Her speed is great, but her control Is something else again.
All spotlights focus on her pranks.
All tongues her prowess herald.
For which she well may render thanks
To God and Scott Fitzgerald.
Her golden rule is plain enough -
Just get them young and treat them rough.
Literary critics credit F. Scott Fitzgerald, as did Parker, for popularizing the flapper. He had, however, lots of help, most notably from Anita Loos who not only wrote about flappers but also looked the part herself. Her famous line, "I really think that American gentlemen are the best after all, because kissing your hand may make you feel very good but a diamond and a sapphire bracelet lasts forever," inspired the song "Diamonds Are A Girl's Best Friend." The lyrics run:
A kiss on the hand may be quite continental,
But diamonds are a girl's best friend.
The kiss may be grand,
But it won't pay the rental
On your tiny flat
Or help you at the Automat.
Men grow cold
When girls grow old,
And we all lose our charms in the end.
But round cut or pear-shaped,
These rocks don't lose their shape.
Diamonds are a girl's best friend.
Here is part of the entry on Loos from the Encyclopedia Brittanica's Women in American History site:
Anita Loos was born on April 26, probably in 1893 (some sources say 1888), in Sissons (now Mount Shasta), California. She was a child actress, playing on the stage in San Francisco, Los Angeles, and San Diego, California, as well as in early films. At an early age she also began contributing sketches and articles to various periodicals. The film of her first scenario, "The New York Hat," was produced in 1912 by D.W. Griffith and starred Mary Pickford and Lionel Barrymore. By the age of 20 Loos was a professional screenwriter, and she eventually worked on more than 60 silent films. "His Picture in the Paper" (1916), a Douglas Fairbanks film, signaled a new departure in its use of discursive and witty titles, and its success convinced Griffith to let Loos write titles for his epic "Intolerance" (1916), and many others. In 1919 Loos married writer-director John Emerson, a frequent collaborator, and in New York City they began writing and producing their own films, notably" A Virtuous Vamp" (1919), "The Perfect Woman" (1920), "Dangerous Business" (1920), "Polly of the Follies" (1922), and "Learning to Love" (1925). They also wrote two books, Breaking Into the Movies (1919) and How to Write Photoplays (1921), and on her own Loos wrote two plays for Broadway, "The Whole Town's Talking" (filmed 1926), and "The Fall of Eve" (filmed 1929). In 1926, a year after its serialization in Harper's Bazaar, Loos's first novel, Gentlemen Prefer Blondes, was published. Its success was immediate and astonishing. The tale of Lorelei Lee, the archetypal "dumb blonde" gold digger from Arkansas, made Loos an international celebrity. Her stage version of the story opened in New York in September 1926 and later toured successfully. More than two decades later she wrote with Joseph Fields the book for a successful musical version, and in 1953 Marilyn Monroe starred in a movie version. Her next book, But Gentlemen Marry Brunettes (1928), was also successful.
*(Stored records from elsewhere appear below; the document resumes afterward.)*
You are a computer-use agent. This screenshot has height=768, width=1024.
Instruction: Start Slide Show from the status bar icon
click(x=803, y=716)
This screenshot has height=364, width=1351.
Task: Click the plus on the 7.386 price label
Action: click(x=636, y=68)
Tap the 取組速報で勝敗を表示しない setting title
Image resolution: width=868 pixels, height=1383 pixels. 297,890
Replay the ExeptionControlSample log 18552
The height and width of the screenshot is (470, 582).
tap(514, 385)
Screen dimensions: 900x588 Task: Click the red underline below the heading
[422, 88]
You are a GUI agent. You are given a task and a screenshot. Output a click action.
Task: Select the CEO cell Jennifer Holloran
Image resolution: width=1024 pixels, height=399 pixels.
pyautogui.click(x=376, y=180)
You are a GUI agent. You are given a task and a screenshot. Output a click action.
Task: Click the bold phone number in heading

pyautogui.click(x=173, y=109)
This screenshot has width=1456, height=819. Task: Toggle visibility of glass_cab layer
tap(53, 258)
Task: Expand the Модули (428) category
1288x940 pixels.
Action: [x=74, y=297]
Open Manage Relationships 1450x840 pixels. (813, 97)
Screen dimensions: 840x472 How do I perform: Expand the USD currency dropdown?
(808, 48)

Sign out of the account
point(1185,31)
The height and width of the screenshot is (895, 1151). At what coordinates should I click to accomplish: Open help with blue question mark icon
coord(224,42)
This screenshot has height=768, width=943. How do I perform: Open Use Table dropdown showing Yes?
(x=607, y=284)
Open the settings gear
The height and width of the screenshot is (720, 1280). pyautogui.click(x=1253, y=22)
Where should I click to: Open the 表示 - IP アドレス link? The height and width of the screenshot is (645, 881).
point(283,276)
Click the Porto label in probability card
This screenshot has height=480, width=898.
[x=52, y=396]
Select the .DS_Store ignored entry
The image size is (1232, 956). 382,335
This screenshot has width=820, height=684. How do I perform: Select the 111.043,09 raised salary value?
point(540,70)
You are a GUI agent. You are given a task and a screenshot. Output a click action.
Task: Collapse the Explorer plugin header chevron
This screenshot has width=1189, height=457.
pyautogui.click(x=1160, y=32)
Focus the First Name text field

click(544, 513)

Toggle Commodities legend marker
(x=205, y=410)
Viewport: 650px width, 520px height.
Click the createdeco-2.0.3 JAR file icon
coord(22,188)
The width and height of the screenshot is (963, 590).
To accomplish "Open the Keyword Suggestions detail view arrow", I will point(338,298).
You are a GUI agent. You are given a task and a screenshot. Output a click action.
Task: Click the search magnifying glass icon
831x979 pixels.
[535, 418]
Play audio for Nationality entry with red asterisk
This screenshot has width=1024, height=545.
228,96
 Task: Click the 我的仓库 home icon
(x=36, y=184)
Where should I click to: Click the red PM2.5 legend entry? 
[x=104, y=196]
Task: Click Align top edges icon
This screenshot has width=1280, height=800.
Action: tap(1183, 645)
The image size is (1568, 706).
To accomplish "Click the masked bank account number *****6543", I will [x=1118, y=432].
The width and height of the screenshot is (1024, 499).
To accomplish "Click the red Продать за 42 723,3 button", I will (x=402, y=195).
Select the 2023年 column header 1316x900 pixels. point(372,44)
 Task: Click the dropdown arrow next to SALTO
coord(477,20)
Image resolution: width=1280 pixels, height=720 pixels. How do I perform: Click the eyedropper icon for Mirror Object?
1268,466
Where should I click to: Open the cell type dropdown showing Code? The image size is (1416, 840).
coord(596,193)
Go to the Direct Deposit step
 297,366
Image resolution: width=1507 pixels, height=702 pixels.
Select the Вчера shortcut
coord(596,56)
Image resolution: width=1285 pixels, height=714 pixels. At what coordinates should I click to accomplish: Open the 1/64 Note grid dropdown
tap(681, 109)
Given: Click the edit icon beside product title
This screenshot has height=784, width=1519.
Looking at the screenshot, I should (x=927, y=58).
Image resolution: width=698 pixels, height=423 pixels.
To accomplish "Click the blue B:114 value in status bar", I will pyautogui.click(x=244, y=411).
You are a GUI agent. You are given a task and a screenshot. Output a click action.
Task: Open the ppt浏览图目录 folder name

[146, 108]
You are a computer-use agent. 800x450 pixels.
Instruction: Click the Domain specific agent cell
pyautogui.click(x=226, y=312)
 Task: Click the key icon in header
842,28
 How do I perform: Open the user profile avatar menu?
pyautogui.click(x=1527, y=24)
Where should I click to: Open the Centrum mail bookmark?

We will use the "flap" over the flapper as another jumping-off place for understanding the 1920's. The flapper was yet another "New Woman." The first "New Woman" was the college-educated woman of the 1880s who pursued a career in journalism or worked in one of the new settlement houses. One of her hallmarks was her decision not to marry. She was usually a strong supporter of woman's suffrage and woman's rights generally. She finally achieved that with the passage of the Nineteenth Amendment. What would the "New Woman" of the 1920s do with her new freedom? It was a question that worried parents, clergy, and editorial writers alike.
The flapper was also part of a self-conscious "generation," the first of many in American history. The "Flaming Youth" of the 1920s were the first to proclaim themselves products of different influences (especially the World War) than those that shaped their parents' lives. They wore different clothes, listened to different music, danced different dances. They "dated," also something new in American life. The flapper used make-up. Prior to the 1920s only actresses and prostitutes, professions not always distinct in the public mind, "painted" their faces. Lipstick and rouge had signalled sexual availability. What did the decision by a whole new "generation" to wear make-up signal? Flappers also smoked. Not all of them, but enough so that another practice associated with "loose" women became commonplace. In the early 1930s Broadway composer Cole Porter memorialized the changes in his "Anything Goes."
In olden days a glimpse of stocking
Was looked on as something shocking
But now, God knows,
Notions of the new freedom of women would inevitably mix with notions of this new generation and its "de-bunking" of its parents' verities.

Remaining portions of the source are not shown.